Different kinds of Hypothesis and reasons behind why some people may have High LDL yet healthy without any metabolic diseases. Many experts claim that a higher LDL may not be detrimental to health rather more useful, provided our “Triglycerides are low and HDL is High”.
Reputed International Medical Associations and many recent scientific studies determined that there is no clear link between Cardiovascular diseases and high Cholesterol levels.
LDL cholesterol is not bad. HDL is not cholesterol and neither is LDL. “High” and “low” refer to the relative proportion of protein to fat in the bundle. HDL stands for High Density Lipoprotein. LDL stands for Low Density Lipoprotein. (There are three other lipoproteins; chylomicrons, VLDL and IDL) Cholesterol and fat are not water-soluble so they need to be carried around the body in something to do their vital work. The carriers of such substances are called lipoproteins.
Lipoproteins:
Lipoproteins travel round the bloodstream and act as transporters. So LDL and HDL are carriers of cholesterol, as well as triglycerides and phospholipids and proteins. LDL is the carrier of fresh cholesterol and HDL is the carrier of recycled cholesterol.
Almost all the cholesterol in your body does not come from the food- it comes from your own body. Nearly all the cells make cholesterol and majority of it is manufactured in Liver. Your body makes 3000 mg of cholesterol every day. 50% of your cell membranes are made from cholesterol. When you eat more cholesterol, your body makes less, when you eat less, your body makes more.
- LDL is not cholesterol. Low density lipoprotein is a protein that shuttles cholesterol and triglycerides.
- LDL is the carrier that transports cholesterol from the liver to the vessels and cells.
- HDL (High Density Lipoprotein) transports the cholesterol from the arteries back to the liver.
Uses of Cholesterol are:
- Allows cell permeability – allowing electrolytes to travel in and out of the cell
- Protects the cell against microbes
- Needed to make bile
- Needed to make fat soluble vitamins – A, D, E, K1, K2
- Needed to make adrenal hormones like cortisol
- Needed to make sex hormones like estrogen and testosterone
- Your immune system needs cholesterol to function
- Needed to combat the negative effects of bacterial toxins
- Helps inhibit the damage from microbes
- Acts as a band-aid to help in the healing of the endothelium layer
There are 2 types of LDL
- Type A (large buoyant) – Normal, not involved in damage repair. Could last 2 days in the body.
- Type B (small dense) – These are small, they can enter the damaged wall of the artery and are involved in the clotting and plaquing. Could last 5 days in the body.

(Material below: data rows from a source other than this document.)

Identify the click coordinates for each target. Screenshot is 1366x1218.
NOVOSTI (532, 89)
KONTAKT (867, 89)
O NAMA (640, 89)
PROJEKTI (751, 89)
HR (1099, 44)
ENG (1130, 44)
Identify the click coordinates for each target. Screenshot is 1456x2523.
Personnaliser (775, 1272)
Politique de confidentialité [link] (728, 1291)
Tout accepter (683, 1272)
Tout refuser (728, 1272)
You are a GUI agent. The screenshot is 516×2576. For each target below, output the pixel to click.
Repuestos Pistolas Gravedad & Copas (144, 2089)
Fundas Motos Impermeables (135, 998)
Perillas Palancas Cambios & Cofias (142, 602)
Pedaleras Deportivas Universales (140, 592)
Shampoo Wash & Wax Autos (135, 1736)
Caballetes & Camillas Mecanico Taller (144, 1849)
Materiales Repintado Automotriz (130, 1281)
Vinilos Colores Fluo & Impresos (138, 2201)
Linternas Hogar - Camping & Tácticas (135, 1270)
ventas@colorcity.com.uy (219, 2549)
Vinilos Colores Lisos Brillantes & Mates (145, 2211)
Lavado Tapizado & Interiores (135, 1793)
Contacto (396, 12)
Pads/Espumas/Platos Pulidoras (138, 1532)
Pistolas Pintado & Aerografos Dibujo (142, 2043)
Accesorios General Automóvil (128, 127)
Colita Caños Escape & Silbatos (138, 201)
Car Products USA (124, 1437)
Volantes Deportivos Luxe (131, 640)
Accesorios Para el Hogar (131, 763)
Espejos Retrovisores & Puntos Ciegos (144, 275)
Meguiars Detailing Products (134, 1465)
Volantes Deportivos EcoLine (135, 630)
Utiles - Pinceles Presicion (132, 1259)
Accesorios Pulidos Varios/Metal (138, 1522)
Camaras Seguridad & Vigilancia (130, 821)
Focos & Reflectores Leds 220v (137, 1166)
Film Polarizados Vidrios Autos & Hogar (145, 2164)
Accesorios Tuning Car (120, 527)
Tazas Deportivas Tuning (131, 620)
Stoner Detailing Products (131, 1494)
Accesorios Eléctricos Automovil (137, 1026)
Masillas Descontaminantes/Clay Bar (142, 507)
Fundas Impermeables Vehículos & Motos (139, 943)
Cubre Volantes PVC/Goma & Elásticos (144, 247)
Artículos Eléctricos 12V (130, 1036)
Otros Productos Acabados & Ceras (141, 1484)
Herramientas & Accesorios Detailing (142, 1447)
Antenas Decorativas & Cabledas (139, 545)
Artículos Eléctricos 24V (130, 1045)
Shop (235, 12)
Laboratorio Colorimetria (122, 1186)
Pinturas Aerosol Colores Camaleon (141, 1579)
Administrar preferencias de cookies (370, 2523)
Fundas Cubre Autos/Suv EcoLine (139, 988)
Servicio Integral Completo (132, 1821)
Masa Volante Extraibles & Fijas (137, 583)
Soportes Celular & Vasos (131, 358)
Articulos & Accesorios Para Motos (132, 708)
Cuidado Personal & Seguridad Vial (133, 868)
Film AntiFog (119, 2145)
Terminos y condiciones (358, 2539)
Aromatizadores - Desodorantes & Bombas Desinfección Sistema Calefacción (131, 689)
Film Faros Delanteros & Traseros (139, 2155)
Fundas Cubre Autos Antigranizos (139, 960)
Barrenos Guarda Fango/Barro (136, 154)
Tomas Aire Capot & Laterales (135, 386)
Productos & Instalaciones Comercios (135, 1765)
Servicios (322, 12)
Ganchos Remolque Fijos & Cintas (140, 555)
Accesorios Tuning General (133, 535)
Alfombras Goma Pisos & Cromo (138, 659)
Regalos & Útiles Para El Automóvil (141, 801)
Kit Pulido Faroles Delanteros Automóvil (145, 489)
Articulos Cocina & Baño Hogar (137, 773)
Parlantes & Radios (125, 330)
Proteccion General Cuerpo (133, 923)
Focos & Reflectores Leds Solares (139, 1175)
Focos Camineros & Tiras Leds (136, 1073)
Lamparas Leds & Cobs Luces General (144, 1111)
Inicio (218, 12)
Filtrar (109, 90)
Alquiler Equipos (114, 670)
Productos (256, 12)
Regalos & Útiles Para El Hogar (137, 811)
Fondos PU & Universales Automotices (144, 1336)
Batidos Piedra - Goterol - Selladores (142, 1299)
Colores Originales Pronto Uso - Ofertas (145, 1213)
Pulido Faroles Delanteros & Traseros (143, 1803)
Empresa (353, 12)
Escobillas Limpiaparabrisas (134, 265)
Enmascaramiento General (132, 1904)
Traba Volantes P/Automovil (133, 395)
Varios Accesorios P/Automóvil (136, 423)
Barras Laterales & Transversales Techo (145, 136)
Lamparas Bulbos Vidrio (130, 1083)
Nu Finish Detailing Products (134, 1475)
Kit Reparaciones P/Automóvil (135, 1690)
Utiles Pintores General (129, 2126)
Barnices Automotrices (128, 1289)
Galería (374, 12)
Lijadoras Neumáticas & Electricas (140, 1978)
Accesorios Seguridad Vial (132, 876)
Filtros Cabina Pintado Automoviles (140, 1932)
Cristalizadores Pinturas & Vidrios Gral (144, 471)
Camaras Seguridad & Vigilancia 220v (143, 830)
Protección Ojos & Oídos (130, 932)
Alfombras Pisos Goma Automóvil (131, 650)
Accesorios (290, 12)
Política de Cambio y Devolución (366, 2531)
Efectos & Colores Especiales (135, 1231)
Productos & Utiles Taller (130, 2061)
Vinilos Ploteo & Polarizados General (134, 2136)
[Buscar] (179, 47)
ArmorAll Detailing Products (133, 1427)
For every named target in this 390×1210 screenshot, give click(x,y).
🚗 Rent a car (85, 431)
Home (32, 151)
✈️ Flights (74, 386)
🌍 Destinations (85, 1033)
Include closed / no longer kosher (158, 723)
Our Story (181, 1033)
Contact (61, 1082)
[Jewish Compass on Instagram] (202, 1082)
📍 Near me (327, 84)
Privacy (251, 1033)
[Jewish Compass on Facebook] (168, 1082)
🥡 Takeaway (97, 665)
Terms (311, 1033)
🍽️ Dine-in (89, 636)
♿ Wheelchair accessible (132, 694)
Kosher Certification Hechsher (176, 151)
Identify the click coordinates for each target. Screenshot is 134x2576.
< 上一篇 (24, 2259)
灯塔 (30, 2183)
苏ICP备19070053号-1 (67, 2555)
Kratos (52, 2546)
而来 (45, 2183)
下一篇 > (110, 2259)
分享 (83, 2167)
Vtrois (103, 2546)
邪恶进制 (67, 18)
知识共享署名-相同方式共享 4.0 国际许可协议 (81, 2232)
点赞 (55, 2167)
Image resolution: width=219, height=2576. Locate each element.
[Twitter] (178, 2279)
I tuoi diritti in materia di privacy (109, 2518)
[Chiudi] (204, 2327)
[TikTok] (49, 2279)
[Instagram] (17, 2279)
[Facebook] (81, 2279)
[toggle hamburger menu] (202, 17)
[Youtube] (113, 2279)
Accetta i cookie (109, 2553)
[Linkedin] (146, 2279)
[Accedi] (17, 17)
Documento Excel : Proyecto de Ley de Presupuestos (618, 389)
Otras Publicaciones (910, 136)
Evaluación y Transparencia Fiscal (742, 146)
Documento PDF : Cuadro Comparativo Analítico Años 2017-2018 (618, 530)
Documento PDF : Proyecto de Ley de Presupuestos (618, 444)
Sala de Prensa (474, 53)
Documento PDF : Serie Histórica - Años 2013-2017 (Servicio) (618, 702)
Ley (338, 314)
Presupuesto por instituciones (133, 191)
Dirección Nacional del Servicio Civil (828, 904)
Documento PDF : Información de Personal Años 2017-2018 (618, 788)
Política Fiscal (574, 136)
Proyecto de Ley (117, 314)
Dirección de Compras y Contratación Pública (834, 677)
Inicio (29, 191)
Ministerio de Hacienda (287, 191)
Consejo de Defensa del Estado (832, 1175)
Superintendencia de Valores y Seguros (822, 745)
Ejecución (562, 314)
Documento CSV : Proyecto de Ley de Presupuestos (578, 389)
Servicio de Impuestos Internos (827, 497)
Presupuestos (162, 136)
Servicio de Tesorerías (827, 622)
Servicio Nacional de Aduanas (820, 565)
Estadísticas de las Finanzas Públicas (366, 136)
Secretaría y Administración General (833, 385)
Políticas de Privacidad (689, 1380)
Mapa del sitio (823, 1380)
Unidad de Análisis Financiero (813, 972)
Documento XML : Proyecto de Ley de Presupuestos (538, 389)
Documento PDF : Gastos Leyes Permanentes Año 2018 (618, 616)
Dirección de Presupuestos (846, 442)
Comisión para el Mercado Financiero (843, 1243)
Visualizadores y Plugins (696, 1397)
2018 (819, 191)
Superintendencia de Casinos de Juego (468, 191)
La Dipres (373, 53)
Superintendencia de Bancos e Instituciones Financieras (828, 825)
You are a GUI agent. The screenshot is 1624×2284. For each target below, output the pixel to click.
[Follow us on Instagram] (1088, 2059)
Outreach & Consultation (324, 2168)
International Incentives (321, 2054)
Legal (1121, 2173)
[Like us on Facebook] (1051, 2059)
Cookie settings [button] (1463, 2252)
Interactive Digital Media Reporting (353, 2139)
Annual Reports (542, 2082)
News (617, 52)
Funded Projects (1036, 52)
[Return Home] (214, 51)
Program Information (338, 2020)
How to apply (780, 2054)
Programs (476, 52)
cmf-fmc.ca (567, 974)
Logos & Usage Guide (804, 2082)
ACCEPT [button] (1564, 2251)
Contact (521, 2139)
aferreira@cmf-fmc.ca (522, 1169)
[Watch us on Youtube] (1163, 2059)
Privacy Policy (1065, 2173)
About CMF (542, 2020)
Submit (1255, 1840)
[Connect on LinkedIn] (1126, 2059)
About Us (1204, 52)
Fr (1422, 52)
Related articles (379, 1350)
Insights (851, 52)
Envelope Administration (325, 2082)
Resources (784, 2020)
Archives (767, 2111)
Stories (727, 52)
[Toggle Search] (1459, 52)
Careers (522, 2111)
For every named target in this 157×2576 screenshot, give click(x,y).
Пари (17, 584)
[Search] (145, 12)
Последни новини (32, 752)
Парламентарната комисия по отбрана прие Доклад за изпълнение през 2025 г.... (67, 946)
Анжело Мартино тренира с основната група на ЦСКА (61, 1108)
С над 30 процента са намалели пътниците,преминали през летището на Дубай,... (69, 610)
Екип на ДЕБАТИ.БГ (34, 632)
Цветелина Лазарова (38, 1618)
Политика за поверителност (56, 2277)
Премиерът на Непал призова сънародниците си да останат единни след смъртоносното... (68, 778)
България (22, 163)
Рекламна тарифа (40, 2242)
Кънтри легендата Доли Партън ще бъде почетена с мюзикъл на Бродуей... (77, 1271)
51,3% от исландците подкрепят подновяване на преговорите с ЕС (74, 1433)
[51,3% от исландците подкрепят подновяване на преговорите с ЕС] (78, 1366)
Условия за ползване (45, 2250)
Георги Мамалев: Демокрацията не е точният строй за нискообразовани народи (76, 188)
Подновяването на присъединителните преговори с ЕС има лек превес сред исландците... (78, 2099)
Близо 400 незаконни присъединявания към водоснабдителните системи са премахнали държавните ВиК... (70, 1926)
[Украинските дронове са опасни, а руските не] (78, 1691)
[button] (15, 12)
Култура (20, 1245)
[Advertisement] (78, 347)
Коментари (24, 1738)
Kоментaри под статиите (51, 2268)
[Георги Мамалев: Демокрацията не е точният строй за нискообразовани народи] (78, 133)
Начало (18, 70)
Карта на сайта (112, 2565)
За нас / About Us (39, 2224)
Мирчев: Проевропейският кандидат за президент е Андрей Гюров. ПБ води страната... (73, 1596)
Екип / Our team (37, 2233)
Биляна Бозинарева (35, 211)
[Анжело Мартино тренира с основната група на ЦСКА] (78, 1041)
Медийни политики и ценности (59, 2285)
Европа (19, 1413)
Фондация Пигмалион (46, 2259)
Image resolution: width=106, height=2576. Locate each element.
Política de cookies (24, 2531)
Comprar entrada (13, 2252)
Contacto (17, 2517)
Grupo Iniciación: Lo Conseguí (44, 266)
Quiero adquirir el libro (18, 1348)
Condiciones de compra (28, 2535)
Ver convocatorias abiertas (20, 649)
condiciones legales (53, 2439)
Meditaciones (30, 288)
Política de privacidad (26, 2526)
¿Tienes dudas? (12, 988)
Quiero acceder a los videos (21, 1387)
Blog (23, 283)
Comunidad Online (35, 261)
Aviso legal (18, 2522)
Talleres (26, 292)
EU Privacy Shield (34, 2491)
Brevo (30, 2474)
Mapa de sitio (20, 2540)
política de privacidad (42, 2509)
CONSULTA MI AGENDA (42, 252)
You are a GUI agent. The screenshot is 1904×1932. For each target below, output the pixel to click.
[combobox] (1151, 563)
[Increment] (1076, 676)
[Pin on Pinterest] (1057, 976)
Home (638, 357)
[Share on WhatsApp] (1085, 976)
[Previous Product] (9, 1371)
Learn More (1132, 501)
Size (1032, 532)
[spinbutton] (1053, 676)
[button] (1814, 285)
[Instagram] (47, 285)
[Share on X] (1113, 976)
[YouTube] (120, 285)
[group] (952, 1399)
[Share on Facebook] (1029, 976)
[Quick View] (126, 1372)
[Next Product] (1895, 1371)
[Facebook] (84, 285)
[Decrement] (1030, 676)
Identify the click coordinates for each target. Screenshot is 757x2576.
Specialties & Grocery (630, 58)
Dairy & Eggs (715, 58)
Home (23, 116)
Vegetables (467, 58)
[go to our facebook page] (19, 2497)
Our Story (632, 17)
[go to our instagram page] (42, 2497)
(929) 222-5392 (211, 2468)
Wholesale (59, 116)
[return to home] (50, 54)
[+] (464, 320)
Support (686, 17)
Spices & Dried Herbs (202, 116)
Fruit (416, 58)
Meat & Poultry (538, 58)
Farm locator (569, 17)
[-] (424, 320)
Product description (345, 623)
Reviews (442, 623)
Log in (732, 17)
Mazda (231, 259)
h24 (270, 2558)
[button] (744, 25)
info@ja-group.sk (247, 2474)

Look at your triglycerides – If they are high and your HDL is low, then you have more type B LDL which needs attention. But if your triglycerides are low and high HDL, then you have type A which is generally fine to have. Moreover, people who have a lot of small LDL particles tend to have low HDL cholesterol and elevated triglycerides – all of which are markers of insulin resistance and reflect increased cardiovascular disease risk.
One interesting note is that sometimes low triglyceride levels can occur with high LDL levels (which often indicate a higher heart disease risk). If low triglyceride levels lower heart disease risk, but high LDL levels increase it, what can cause this inconsistency?
There are two types of LDL particles that should be taken into account when calculating heart disease risk:
- LDL-A particles are larger, less dense, and lower your risk.
- LDL-B particles are smaller, denser, and increase your risk.
When you have low triglyceride levels but high LDL levels, it could indicate that you have a diet filled with healthy fats.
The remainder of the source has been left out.